• Problem requirements: Update the data below, starting at the beginning and ending at the line with "[x=810, y=205]". Replace "breadcrumb" with "path bar" and keep everything else the same.

Records from a collection:

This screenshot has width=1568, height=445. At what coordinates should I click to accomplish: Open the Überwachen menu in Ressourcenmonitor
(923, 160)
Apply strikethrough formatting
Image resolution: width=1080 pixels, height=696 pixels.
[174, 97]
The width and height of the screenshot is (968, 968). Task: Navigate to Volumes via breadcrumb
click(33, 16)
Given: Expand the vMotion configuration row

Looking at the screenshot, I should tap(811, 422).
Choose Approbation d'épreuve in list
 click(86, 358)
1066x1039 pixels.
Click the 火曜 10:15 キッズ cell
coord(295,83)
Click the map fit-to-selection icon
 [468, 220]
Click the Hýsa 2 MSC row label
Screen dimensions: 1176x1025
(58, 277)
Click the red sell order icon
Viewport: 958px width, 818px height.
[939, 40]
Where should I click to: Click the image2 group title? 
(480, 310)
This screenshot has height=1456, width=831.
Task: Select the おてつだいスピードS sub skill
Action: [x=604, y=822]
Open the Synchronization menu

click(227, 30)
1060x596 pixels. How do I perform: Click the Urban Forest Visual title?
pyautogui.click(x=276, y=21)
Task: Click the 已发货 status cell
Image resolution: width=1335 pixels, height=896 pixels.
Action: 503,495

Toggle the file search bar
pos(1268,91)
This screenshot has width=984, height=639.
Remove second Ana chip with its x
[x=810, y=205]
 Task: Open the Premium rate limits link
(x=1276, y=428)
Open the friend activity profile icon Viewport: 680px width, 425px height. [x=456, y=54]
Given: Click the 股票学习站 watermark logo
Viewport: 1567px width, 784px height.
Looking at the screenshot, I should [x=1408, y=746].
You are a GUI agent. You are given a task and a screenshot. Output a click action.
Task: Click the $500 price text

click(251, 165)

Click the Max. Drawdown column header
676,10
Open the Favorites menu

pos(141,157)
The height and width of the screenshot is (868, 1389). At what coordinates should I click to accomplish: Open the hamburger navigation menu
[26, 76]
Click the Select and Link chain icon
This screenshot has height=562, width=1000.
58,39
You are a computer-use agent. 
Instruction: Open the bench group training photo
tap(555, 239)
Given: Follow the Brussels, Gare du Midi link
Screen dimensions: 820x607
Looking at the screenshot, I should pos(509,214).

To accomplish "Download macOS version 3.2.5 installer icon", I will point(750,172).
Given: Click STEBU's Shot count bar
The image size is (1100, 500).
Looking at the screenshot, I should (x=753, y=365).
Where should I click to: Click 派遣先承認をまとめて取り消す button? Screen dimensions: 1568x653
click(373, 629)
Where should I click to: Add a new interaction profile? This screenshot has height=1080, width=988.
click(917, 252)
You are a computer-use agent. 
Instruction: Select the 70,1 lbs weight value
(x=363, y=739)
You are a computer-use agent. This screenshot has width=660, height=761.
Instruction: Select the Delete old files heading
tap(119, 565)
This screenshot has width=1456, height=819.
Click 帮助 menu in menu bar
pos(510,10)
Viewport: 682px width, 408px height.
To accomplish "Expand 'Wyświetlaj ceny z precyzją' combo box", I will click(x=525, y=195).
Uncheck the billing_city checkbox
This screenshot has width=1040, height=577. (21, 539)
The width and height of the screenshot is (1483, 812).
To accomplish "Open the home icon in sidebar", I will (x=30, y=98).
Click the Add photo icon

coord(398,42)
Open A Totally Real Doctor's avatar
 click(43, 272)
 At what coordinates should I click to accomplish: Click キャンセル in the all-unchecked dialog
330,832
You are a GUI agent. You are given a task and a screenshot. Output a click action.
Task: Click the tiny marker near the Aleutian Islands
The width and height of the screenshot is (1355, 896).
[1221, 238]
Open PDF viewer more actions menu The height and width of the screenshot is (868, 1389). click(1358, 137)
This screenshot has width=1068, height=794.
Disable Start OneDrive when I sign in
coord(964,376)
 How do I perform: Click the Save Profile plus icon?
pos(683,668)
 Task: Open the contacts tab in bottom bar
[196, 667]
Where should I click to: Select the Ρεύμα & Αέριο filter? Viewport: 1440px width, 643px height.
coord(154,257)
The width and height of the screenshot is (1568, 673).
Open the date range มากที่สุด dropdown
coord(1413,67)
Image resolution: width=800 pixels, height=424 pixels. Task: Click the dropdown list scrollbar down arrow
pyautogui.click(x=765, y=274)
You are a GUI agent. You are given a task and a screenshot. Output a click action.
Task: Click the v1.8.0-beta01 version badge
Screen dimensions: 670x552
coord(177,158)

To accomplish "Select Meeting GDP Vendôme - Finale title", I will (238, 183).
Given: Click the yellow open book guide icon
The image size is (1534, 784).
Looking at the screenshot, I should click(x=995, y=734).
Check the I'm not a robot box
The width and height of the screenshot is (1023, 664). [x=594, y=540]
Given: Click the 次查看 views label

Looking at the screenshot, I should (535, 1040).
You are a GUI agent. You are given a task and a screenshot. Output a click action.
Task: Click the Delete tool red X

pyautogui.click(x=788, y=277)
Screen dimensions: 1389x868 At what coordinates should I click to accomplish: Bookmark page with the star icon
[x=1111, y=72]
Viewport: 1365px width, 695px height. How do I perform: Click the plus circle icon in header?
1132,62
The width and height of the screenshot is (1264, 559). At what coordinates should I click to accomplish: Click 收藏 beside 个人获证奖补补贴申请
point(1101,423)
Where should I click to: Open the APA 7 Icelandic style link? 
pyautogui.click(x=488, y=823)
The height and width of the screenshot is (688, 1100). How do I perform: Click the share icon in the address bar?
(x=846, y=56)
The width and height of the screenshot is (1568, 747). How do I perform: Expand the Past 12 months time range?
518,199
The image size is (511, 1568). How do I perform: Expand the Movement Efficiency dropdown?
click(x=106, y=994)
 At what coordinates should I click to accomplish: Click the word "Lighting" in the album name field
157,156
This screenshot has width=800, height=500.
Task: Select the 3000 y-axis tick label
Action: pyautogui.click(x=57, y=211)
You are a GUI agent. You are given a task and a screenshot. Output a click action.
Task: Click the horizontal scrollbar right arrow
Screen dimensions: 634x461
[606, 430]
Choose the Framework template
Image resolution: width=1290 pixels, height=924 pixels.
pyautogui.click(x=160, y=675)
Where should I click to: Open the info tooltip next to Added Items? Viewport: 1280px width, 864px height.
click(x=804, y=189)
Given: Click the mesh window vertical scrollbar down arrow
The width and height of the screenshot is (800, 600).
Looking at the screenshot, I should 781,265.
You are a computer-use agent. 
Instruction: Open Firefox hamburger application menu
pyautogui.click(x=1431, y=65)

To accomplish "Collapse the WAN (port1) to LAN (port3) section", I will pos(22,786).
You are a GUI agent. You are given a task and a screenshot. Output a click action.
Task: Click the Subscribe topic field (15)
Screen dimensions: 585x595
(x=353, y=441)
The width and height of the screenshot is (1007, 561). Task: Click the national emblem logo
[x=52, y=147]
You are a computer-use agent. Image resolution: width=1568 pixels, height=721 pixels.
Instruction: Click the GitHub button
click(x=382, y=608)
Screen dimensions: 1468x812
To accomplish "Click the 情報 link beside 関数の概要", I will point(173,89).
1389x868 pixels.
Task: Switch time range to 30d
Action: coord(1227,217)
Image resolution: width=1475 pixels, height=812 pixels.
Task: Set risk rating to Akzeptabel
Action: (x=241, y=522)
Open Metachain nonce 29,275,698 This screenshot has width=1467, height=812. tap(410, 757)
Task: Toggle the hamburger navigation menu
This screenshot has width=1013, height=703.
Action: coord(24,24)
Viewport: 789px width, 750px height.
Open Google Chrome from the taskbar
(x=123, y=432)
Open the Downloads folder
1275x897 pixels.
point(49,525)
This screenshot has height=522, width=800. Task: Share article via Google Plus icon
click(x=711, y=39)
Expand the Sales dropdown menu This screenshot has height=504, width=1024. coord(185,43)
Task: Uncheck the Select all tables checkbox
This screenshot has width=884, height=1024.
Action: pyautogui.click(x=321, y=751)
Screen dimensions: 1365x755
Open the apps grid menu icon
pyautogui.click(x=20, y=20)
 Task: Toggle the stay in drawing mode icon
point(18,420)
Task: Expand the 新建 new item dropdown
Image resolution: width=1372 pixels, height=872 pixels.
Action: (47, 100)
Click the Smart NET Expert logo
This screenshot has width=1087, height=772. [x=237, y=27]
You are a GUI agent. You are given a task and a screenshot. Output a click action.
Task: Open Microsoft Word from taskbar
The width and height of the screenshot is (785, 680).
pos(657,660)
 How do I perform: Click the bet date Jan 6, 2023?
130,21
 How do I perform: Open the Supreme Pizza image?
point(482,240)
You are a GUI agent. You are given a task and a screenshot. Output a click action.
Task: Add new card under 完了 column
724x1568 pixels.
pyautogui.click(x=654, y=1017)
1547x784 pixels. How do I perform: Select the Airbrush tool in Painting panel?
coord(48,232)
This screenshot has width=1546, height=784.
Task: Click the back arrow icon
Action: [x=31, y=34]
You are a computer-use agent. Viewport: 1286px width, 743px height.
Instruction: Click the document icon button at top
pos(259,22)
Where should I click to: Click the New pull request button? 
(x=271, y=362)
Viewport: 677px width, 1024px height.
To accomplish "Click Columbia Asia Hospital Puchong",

• Exercise output:
This screenshot has width=1568, height=445. At what coordinates should I click to accomplish: Open the Überwachen menu in Ressourcenmonitor
(923, 160)
Apply strikethrough formatting
Image resolution: width=1080 pixels, height=696 pixels.
[174, 97]
The width and height of the screenshot is (968, 968). Task: Navigate to Volumes via path bar
click(33, 16)
Given: Expand the vMotion configuration row

Looking at the screenshot, I should tap(811, 422).
Choose Approbation d'épreuve in list
 click(86, 358)
1066x1039 pixels.
Click the 火曜 10:15 キッズ cell
coord(295,83)
Click the map fit-to-selection icon
 [468, 220]
Click the Hýsa 2 MSC row label
Screen dimensions: 1176x1025
(58, 277)
Click the red sell order icon
Viewport: 958px width, 818px height.
[939, 40]
Where should I click to: Click the image2 group title? 
(480, 310)
This screenshot has height=1456, width=831.
Task: Select the おてつだいスピードS sub skill
Action: [x=604, y=822]
Open the Synchronization menu

click(227, 30)
1060x596 pixels. How do I perform: Click the Urban Forest Visual title?
pyautogui.click(x=276, y=21)
Task: Click the 已发货 status cell
Image resolution: width=1335 pixels, height=896 pixels.
Action: 503,495

Toggle the file search bar
pos(1268,91)
This screenshot has width=984, height=639.
Remove second Ana chip with its x
[x=810, y=205]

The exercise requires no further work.